Wichtig bei der Fensterwahl:
- Dreifachverglasung ist bei KfW 40 Standard (Ug ≤ 0,6 W/(m²K))
- Thermisch getrennte Rahmenprofile für minimale Wärmebrücken
- Fachgerechte RAL-Montage – das beste Fenster verliert seinen Wert bei schlechtem Einbau
- Am besten über einen erfahrenen Fachbetrieb einbauen lassen, der sowohl die Produktqualität als auch die Montage garantiert
Checkliste: KfW-40-Förderung richtig nutzen
- Frühzeitig planen: Energieeffizienz-Experten bereits in der Entwurfsphase einbinden
- Förderstufe klären: KfW 40 oder KfW 40 + QNG? → Kosten-Nutzen-Analyse machen
- Antrag VOR Vertragsabschluss: Niemals Bau- oder Kaufvertrag vor KfW-Zusage unterzeichnen
- Keine fossilen Brennstoffe: Wärmepumpe + Lüftungsanlage als Standardkombination planen
- Fenster und Dämmung abstimmen: Uw ≤ 0,80, konsequente Wärmebrückenvermeidung
- Luftdichtheit sicherstellen: Blower-Door-Test einplanen
- Photovoltaik prüfen: Verbessert die Energiebilanz und kann den PV-Pflicht-Anforderungen genügen
- QNG-Zertifizierung beauftragen: Für den erhöhten Kreditrahmen von 150.000 €
- Nachweise dokumentieren: Alle Unterlagen für BzA und BnD sorgfältig sammeln
- An Förderkombinationen denken: KfW-Kredit mit Landesförderung kombinierbar? Beim Energieberater erfragen
Fazit: KfW 40 ist 2026 der goldene Standard
Die KfW-40-Förderung ist kein Nice-to-have, sondern ein strategischer Vorteil für jeden Neubauplaner. Ein zinsvergünstigter Kredit von bis zu 150.000 € pro Wohneinheit, langfristig niedrigere Energiekosten und ein zukunftssicherer Immobilienwert machen das Effizienzhaus 40 zur wirtschaftlich klugen Entscheidung.

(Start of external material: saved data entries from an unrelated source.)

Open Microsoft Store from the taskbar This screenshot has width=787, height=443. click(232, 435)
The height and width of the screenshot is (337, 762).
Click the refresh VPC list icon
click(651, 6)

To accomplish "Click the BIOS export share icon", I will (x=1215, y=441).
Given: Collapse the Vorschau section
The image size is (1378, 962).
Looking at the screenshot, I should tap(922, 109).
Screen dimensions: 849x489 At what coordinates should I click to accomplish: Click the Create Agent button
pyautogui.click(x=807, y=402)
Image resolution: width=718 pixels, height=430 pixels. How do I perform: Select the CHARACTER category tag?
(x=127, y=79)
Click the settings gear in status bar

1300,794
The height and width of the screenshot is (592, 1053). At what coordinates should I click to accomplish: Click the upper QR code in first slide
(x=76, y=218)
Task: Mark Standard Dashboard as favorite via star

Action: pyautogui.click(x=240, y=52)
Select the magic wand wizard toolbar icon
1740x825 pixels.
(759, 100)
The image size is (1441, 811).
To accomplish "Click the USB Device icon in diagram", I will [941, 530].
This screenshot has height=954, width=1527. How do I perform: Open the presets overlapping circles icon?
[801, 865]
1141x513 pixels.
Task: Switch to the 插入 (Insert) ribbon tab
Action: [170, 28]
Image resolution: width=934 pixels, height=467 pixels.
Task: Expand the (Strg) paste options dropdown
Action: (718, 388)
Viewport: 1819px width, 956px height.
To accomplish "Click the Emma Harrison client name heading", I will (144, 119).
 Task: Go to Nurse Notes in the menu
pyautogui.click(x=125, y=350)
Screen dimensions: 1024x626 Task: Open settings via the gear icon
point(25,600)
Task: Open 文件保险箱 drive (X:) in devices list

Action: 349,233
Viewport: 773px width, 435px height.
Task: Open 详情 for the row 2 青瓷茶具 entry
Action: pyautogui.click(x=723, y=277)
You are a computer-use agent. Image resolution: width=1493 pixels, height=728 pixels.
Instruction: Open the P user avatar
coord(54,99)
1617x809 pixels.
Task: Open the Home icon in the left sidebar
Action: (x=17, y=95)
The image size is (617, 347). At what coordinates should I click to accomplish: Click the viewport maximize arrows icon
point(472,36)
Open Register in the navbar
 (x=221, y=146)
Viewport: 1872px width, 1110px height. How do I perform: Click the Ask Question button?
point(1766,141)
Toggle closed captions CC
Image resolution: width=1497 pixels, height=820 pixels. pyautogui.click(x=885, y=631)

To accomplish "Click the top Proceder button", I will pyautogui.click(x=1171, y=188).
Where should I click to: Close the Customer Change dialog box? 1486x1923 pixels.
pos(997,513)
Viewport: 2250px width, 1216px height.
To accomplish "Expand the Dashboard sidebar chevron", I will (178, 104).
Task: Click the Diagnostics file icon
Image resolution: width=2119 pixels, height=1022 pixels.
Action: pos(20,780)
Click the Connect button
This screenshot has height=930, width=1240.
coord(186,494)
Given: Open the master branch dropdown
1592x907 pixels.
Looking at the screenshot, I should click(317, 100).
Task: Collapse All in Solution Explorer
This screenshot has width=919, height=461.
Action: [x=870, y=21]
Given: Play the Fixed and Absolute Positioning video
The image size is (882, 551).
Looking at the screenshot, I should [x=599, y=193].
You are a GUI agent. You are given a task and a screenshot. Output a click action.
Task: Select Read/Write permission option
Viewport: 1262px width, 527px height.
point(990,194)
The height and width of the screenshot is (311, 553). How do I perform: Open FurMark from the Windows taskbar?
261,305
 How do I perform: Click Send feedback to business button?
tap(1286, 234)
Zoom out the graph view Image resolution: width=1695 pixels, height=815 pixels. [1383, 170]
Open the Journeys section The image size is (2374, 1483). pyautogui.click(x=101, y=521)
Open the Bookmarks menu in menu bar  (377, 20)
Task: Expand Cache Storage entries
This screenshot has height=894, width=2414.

Die drei wichtigsten Takeaways:
- KfW 40 baut man nicht optional – es ist der aktuelle Förderstandard für Neubauten und der Schlüssel zu günstigem Baugeld
- QNG lohnt sich fast immer – der erhöhte Kreditrahmen von 150.000 € wiegt die Zertifizierungskosten von 5.000–15.000 € mehr als auf
- Der Zeitpunkt ist entscheidend – Förderantrag immer vor dem Bauvertrag stellen, sonst verfällt der Anspruch
Tipp der Redaktion: Lassen Sie sich nicht von den Mehrkosten abschrecken. Ein KfW-40-Haus mit QNG-Siegel spart über 30 Jahre ein kleines Vermögen an Energiekosten und profitiert vom günstigsten Baugeld, das der Markt zu bieten hat. Die Investition rechnet sich – nicht nur ökologisch, sondern auch finanziell.